[WORK INSTRUCTIONS] Please restate, word for word, the lines below that begin at the one with "Task: Click the green Mobile progress bar" and end at the one with "You are a computer-use agent. Screen". Leave out all other lines.

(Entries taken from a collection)
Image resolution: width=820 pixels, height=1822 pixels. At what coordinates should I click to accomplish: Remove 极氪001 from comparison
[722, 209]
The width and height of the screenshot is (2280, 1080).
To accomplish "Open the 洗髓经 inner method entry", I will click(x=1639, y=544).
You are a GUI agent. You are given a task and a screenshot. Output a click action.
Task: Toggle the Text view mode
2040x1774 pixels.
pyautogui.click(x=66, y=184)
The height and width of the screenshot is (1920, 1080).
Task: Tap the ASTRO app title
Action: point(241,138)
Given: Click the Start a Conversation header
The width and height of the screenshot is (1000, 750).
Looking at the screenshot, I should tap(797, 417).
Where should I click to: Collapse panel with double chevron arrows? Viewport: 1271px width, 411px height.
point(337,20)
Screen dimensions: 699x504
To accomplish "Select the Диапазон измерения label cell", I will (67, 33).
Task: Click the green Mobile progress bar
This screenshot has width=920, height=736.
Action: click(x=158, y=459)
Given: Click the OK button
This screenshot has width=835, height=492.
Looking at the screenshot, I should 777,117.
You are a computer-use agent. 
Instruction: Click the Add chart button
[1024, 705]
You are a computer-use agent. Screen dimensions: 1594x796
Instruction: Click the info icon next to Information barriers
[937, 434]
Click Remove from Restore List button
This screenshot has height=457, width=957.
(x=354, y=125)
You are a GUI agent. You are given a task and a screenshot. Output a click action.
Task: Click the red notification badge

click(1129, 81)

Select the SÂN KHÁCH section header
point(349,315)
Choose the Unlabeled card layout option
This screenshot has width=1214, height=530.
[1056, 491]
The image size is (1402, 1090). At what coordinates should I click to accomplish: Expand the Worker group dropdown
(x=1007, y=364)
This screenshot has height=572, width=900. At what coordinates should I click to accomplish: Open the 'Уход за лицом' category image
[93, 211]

[ANSWER TO THE EXERCISE]
Task: Click the green Mobile progress bar
This screenshot has width=920, height=736.
Action: click(x=158, y=459)
Given: Click the OK button
This screenshot has width=835, height=492.
Looking at the screenshot, I should 777,117.
You are a computer-use agent. 
Instruction: Click the Add chart button
[1024, 705]
You are a computer-use agent. Screen dimensions: 1594x796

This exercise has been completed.